Supermicro watchdog broken?

My main home server is based around a Supermicro X11SAE board and it has been flawless since I built it several years ago. It is one of those workstation-style boards which have a regular ATX layout and Xeon E3 CPUs, but with some server features like an Aspeed AST2400 BMC for IPMI.

Today, I noticed my Home Assistant automations had stopped working and realised that the server was sitting booting at the POST screen. When it came back up, I was in the middle of doing some checks and it powered off again. When it came back I noticed in the logs that the system had been running for around 5 minutes each time, for about half an hour.

Everything looked normal - temperatures fine, voltages fine, battery fine. As far as Linux was concerned, it was a sudden unexpected reboot. The server is on a UPS and all other devices like my firewall remained up.

I tried to check the event log through the BMC but it was full with 512 old entries moaning about nonsense like fans that aren’t connected, nothing recent. I guess it doesn’t clean itself up when full.

The watchdog situation is not particularly clear. I’ve always had the watchdog BIOS option set to Disabled, but there’s additionally a jumper which can be set to two positions - the factory position is to Reset the system, and an alternative position is to generate an NMI signal. I saw some people with other Supermicro boards remove the watchdog jumper completely. I never touched the jumper when I built the system so it was always set to reset the system, so I’ve now removed it, and the system is behaving itself.

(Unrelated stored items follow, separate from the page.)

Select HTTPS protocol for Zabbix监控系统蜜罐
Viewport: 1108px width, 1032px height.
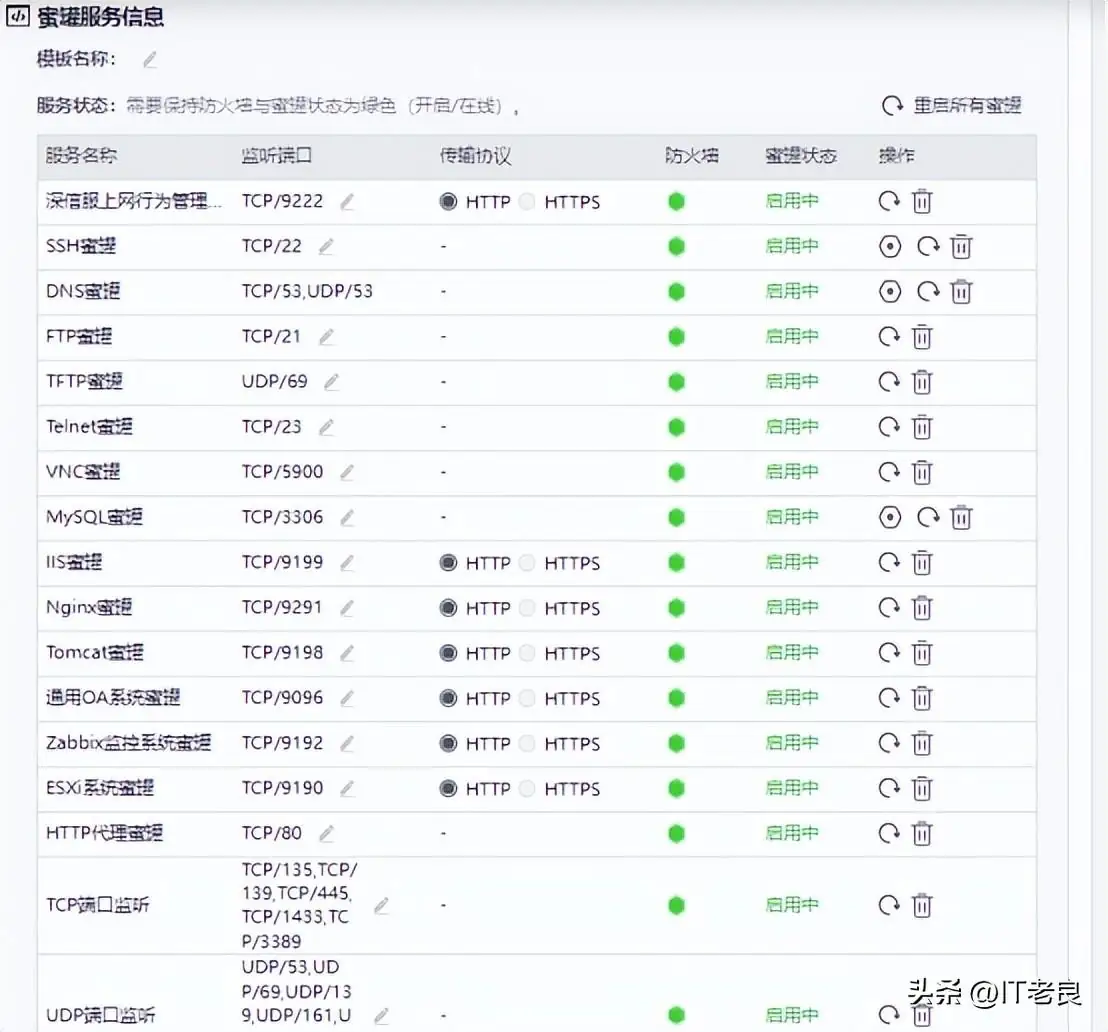(527, 743)
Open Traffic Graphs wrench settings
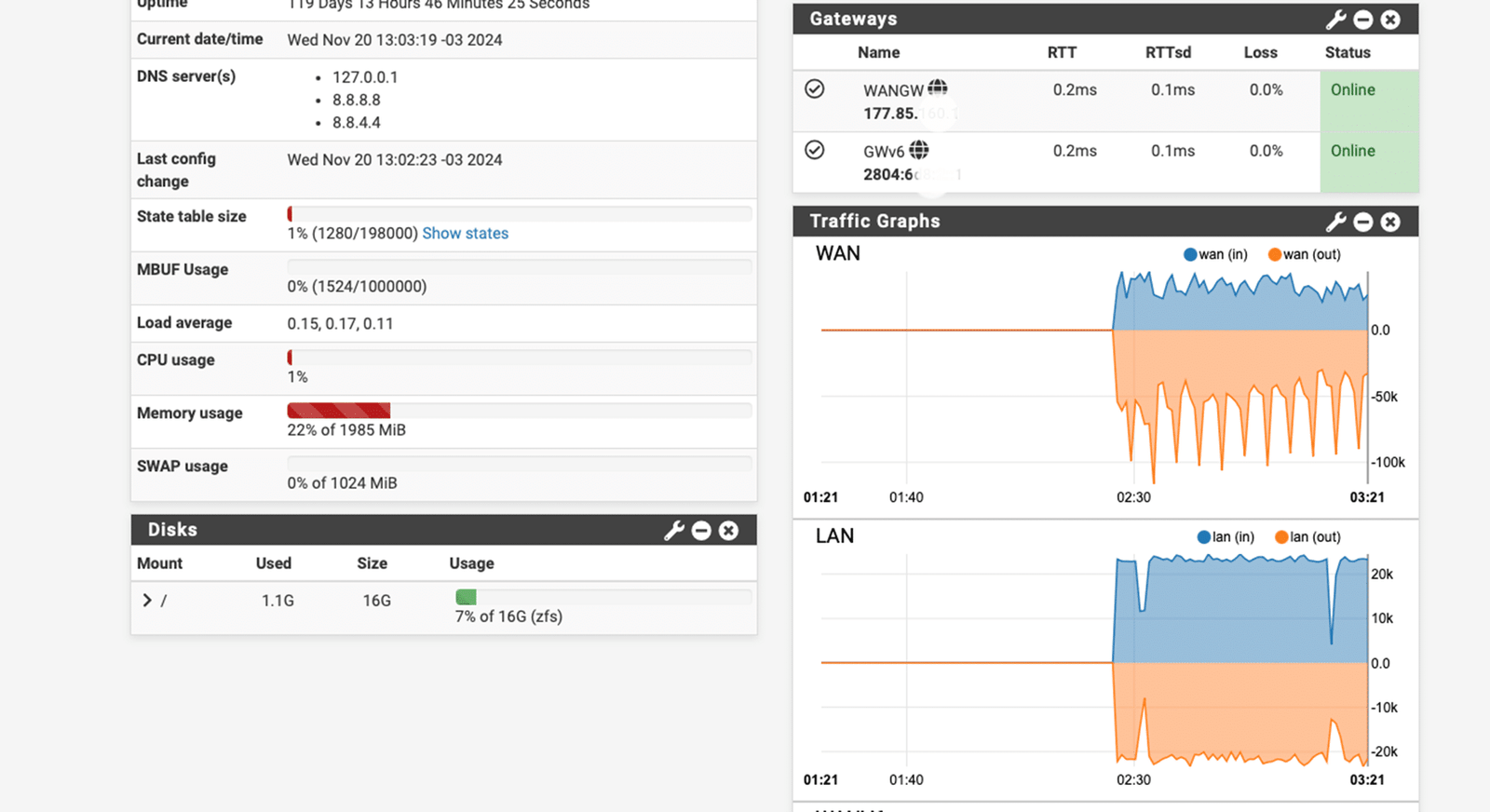 pyautogui.click(x=1335, y=222)

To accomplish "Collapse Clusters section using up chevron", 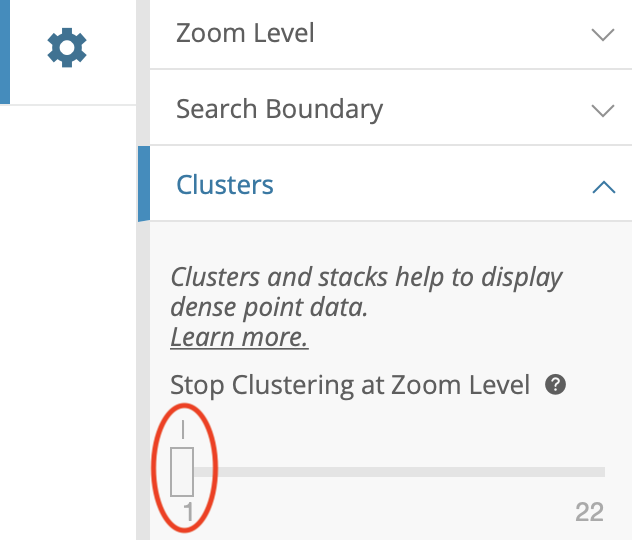I will [603, 187].
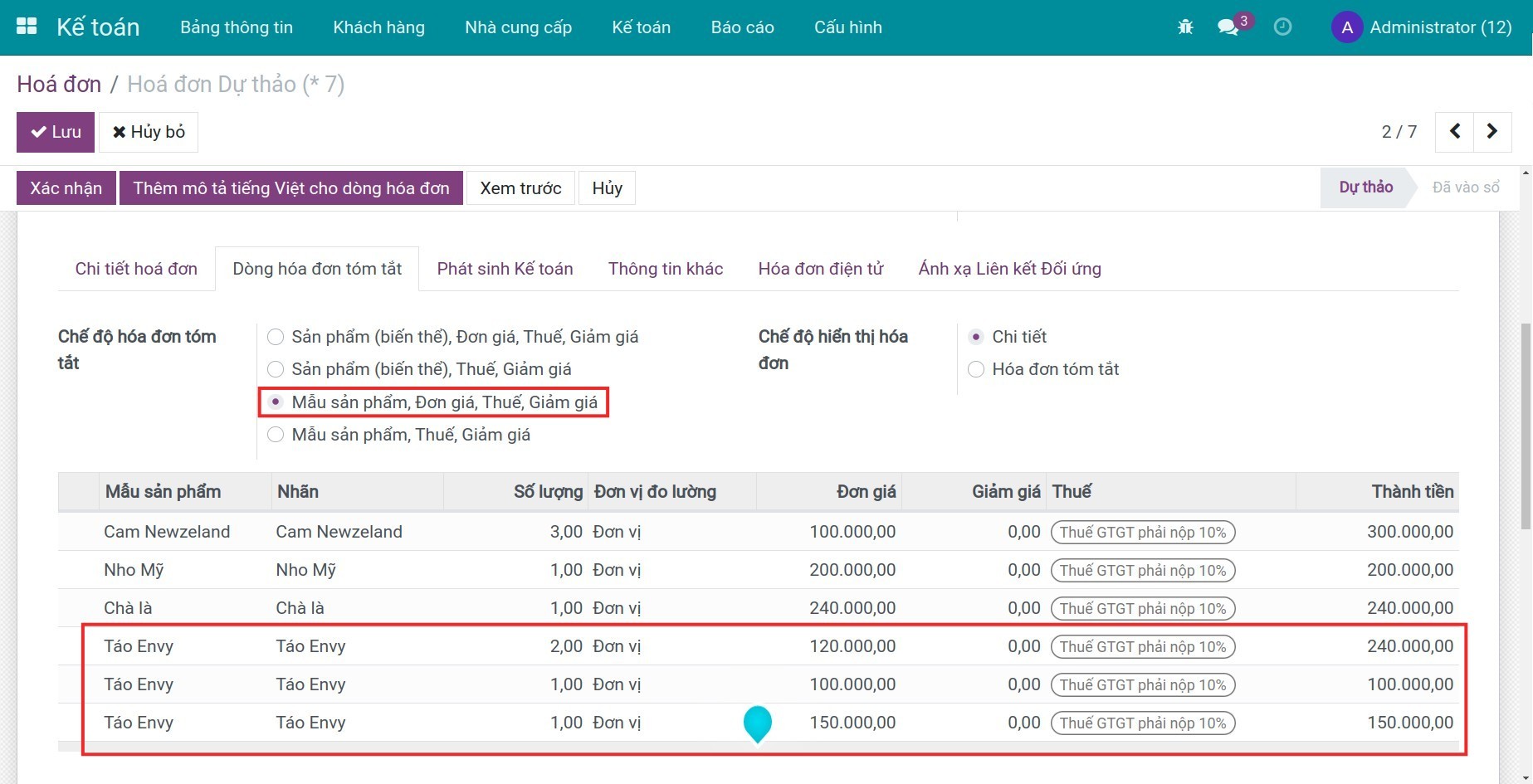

The thing is, I don’t like that/if that has “fixed” the system, because it has been running fine with the default jumper configuration for years. Surely something has broken hardware-wise because I haven’t touched the OS or other software either!

Has anyone else here seen this with Supermicro (or Aspeed BMCs generally)?

The watchdog was a red herring - motherboard now completely dead.

3 Likes

Didn’t see your original post
was gonna say, this is typically the last notification before CPU or MoBo failure

2 Likes